Nancy Collamer, author of "Second Act Careers," says that a new job title -- entrepreneurial support services -- can offer another position within the world of consulting. In this post, workers help entrepreneurs launch their businesses by providing expertise on things such as bookkeeping, business writing, marketing, web development or selling.
2. Non-profit fundraiser
Average salary: $55,220
Suitable for: Someone with extensive writing, speaking, selling or marketing experience in any industry, and especially those who are passionate about a cause
Where the jobs are: Non-profit organizations, universities, religious institutions and government agencies
In addition to a competitive salary, working at a non-profit can also help workers support a cause they care about. This may be an attractive feature for many older workers today, says Marci Alboher, vice president of Encore.org and author of The Encore Career Handbook.
"Baby boomers are also very concerned with doing good and finding meaning in how they spend time working," Alboher says.
To gauge the opportunities in your area, find a nearby non-profit organization that you're interested in and offer your business or industry skills for fundraising and development. If you have extensive management experience, non-profits are often looking for interim directors and managers, according to the "Encore Hot List" of job titles in Alboher's book. The earning potential may not be as high as in the corporate world, but the work may be critical to a cause you care about.
3. Patient navigator/advocate
Average salary: $44,000 (Note: Because the Bureau of Labor Statistics doesn't yet track salaries for patient advocates, this data comes from the job-listings site SimplyHired.com.)
Suitable for: Someone with good organizational skills or a background in social work or medicine who wants a helping, non-medical health care role
Where the jobs are: Hospitals, health care facilities and insurance companies
Career experts and statistics agree: The health care industry is growing and it's unlikely to stop soon. With all the changes within the Affordable Care Act, patients and families, especially those fighting chronic illnesses, are likely to need help managing their hospital services, and that's where patient advocates come in. These positions may include working with seniors specifically, if that is your interest, or simply with anyone who requires help with critical health care decisions.
While the salaries for patient advocates can vary -- this is still largely considered an emerging profession -- a March report by The New York Times indicated that workers in this field can command fees anywhere from $15 to $150 an hour.

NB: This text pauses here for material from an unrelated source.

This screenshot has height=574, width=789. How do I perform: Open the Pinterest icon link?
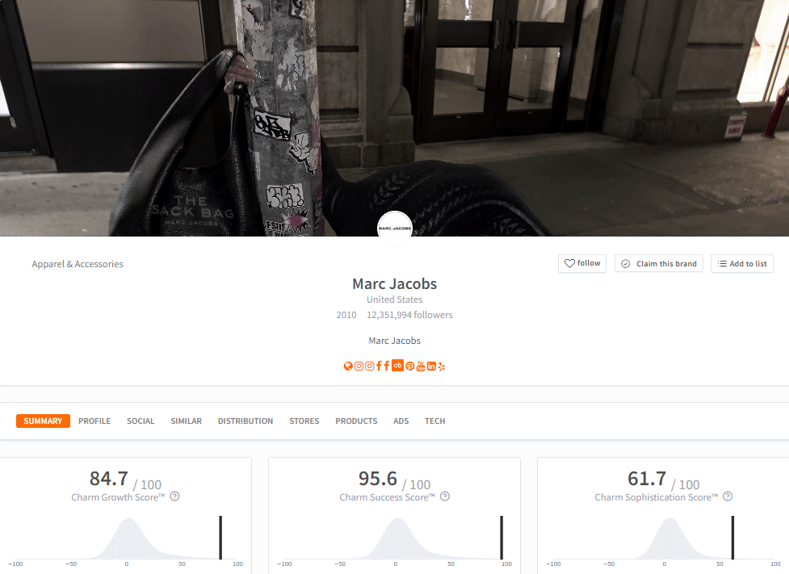(x=410, y=366)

4. Teacher/adjunct professor
Average salary: $49,430
Suitable for: Someone with a bachelor's degree and a desire to teach children or adults, or someone with real-world business or industry experience that they would like to share with students or apprentices
Where the jobs are: Universities, community colleges and trade schools
Education is another growth industry that is evolving quickly. According to a recent MetLife Foundation and Encore.org survey, 30 percent of people in encore careers are already working in education. If you want to become a children's school teacher, you can join Teach For America, which trains college graduates and professionals to become teachers in exchange for a two-year teaching commitment in urban and rural public schools. If you want to become an adjunct or continuing education teacher or professor at a post-secondary school, you can look into teaching certificates, or inquire at your local colleges about their requirements for instructors.
"It may not be easy to find that perfect combination of a job that provides meaning in your life and a paycheck," says Plunkett. "But the right job is out there for people willing to do employer research, network and sell their skills and experience."